(What the exercise asks) Please update the lines below by changing every "Screen dimensions" to "Display size" and keeping everything else the same.

■ ■ ■ ■ ■ ■ ■

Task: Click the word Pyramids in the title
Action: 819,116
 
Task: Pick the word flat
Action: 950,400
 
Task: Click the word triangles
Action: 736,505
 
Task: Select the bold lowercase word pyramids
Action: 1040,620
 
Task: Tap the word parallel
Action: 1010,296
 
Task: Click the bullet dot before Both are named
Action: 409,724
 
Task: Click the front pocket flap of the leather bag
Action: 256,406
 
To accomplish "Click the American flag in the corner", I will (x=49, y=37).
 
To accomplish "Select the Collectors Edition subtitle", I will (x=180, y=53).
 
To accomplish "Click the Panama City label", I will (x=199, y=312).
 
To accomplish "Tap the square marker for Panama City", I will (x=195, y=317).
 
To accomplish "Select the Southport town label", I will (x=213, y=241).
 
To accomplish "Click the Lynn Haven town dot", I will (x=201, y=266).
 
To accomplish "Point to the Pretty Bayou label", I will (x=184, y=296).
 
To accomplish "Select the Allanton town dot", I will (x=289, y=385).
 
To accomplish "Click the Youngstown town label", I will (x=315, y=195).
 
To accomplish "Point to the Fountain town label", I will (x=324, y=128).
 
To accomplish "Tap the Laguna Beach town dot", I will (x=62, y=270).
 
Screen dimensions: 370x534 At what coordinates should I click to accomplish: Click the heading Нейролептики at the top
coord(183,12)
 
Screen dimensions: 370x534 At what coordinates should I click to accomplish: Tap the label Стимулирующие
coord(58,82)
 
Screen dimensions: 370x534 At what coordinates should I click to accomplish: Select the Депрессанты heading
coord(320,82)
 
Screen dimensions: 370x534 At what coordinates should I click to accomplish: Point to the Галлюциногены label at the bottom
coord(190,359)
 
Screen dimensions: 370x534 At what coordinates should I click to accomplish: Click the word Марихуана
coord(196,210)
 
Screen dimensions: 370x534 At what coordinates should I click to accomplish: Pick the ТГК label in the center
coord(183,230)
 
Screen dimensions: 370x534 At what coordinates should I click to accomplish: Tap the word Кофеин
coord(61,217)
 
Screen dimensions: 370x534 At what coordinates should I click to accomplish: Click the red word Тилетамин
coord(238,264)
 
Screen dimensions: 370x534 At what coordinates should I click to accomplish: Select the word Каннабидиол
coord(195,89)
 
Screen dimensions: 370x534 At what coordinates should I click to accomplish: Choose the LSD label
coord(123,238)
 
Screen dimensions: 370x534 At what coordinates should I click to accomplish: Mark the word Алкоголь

■ ■ ■ ■ ■ ■ ■

(Exercise answer)
Task: Click the word Pyramids in the title
Action: 819,116
 
Task: Pick the word flat
Action: 950,400
 
Task: Click the word triangles
Action: 736,505
 
Task: Select the bold lowercase word pyramids
Action: 1040,620
 
Task: Tap the word parallel
Action: 1010,296
 
Task: Click the bullet dot before Both are named
Action: 409,724
 
Task: Click the front pocket flap of the leather bag
Action: 256,406
 
To accomplish "Click the American flag in the corner", I will (x=49, y=37).
 
To accomplish "Select the Collectors Edition subtitle", I will (x=180, y=53).
 
To accomplish "Click the Panama City label", I will (x=199, y=312).
 
To accomplish "Tap the square marker for Panama City", I will (x=195, y=317).
 
To accomplish "Select the Southport town label", I will (x=213, y=241).
 
To accomplish "Click the Lynn Haven town dot", I will (x=201, y=266).
 
To accomplish "Point to the Pretty Bayou label", I will (x=184, y=296).
 
To accomplish "Select the Allanton town dot", I will (x=289, y=385).
 
To accomplish "Click the Youngstown town label", I will (x=315, y=195).
 
To accomplish "Point to the Fountain town label", I will (x=324, y=128).
 
To accomplish "Tap the Laguna Beach town dot", I will (x=62, y=270).
 
Display size: 370x534 At what coordinates should I click to accomplish: Click the heading Нейролептики at the top
coord(183,12)
 
Display size: 370x534 At what coordinates should I click to accomplish: Tap the label Стимулирующие
coord(58,82)
 
Display size: 370x534 At what coordinates should I click to accomplish: Select the Депрессанты heading
coord(320,82)
 
Display size: 370x534 At what coordinates should I click to accomplish: Point to the Галлюциногены label at the bottom
coord(190,359)
 
Display size: 370x534 At what coordinates should I click to accomplish: Click the word Марихуана
coord(196,210)
 
Display size: 370x534 At what coordinates should I click to accomplish: Pick the ТГК label in the center
coord(183,230)
 
Display size: 370x534 At what coordinates should I click to accomplish: Tap the word Кофеин
coord(61,217)
 
Display size: 370x534 At what coordinates should I click to accomplish: Click the red word Тилетамин
coord(238,264)
 
Display size: 370x534 At what coordinates should I click to accomplish: Select the word Каннабидиол
coord(195,89)
 
Display size: 370x534 At what coordinates should I click to accomplish: Choose the LSD label
coord(123,238)
 
Display size: 370x534 At what coordinates should I click to accomplish: Mark the word Алкоголь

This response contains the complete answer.